Postinflammatory Hyperpigmentation After Skin Prick Testing
© World Allergy Organization; licensee BioMed Central Ltd. 2012
Published: 15 May 2012
To the Editor
Postinflammatory hyperpigmentation (PIH) is an acquired hypermelanosis, which occurs after inflammation, trauma, or therapeutic interventions. PIH presents as irregular darkly pigmented macules that can persist for months or even years. PIH occurs more frequently in the darker Fitzpatrick skin types IV to VI, for instance, found in individuals from Africa, Asia, and South America . Localized PIH has been found to occur in a few individuals after both patch testing [2, 3] and intradermal testing  for allergy diagnosis. However, to our knowledge, there are no published reports of PIH after skin prick tests (SPT).
We report the case of a 15-year-old girl of African descent (Fitzpatrick skin type VI) who presented to our tertiary allergy clinic. She had a marked allergic reaction to fish when she was an infant, and this allergy has persisted. The patient also experienced seasonal allergic rhinitis in the tree and grass pollen seasons and mild eczema but no asthma or contact dermatitis.

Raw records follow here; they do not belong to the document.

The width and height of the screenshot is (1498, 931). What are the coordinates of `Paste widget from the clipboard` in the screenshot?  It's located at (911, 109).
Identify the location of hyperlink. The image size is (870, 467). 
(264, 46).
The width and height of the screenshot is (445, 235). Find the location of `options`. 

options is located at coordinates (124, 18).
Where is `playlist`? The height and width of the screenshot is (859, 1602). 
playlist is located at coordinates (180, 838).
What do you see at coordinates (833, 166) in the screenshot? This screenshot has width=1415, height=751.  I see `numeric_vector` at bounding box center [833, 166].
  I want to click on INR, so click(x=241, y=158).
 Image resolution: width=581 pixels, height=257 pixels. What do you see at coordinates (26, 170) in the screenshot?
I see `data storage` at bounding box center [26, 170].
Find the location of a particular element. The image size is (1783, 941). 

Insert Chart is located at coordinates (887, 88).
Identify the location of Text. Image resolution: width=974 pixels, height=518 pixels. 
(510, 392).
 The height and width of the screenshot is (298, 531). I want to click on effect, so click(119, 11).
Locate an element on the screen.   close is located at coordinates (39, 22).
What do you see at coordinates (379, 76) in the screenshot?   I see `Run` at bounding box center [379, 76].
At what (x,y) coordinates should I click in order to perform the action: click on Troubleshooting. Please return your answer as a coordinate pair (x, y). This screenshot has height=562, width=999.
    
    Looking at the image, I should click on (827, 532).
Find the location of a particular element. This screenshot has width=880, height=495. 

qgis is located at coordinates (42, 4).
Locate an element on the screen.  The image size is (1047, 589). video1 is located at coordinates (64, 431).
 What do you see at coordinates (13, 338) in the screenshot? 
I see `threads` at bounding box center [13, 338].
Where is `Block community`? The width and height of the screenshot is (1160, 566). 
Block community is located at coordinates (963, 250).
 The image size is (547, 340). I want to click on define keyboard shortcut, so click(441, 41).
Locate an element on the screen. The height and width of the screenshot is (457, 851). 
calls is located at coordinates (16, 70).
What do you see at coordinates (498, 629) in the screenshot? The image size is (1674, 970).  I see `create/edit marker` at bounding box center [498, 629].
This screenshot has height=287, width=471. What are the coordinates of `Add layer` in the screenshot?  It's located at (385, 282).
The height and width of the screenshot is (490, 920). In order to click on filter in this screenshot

SPTs are a common procedure for the diagnosis of atopic disease, and they are generally considered safe with very rare local and systemic complications . PIH can be found in the epidermis or dermis. The pathogenesis involves an upregulation in melanin synthesis by melanocytes triggered by an inflammatory process. In addition, melanin transfer from melanocytes to the surrounding keratinocytes is increased (epidermal PIH). If the basal cell layer is disrupted as part of this process, then the melanin can also be trapped by macrophages in the dermis (dermal PIH), causing deep blue discoloration of the skin . Cutaneous late-phase reactions after an allergen challenge peak at 6 to 8 hours and resolve by 24 to 48 hours. These are common after intradermal tests, but they are rarely reported after SPT . Due to the late onset of the hyperpigmentation in this patient, the possibility of a type IV immune response to the SPT solution base components (sodium chloride, glycerol, phenol, and mannitol) requires further investigations (eg, patch tests), which have been declined by the patient to date. A wide literature search on August 31, 2011, for PIH associated with SPT found no previous reports. Although rare, PIH should be recognized as a potential complication of SPT especially in patients with darker skin and patients counseled as such.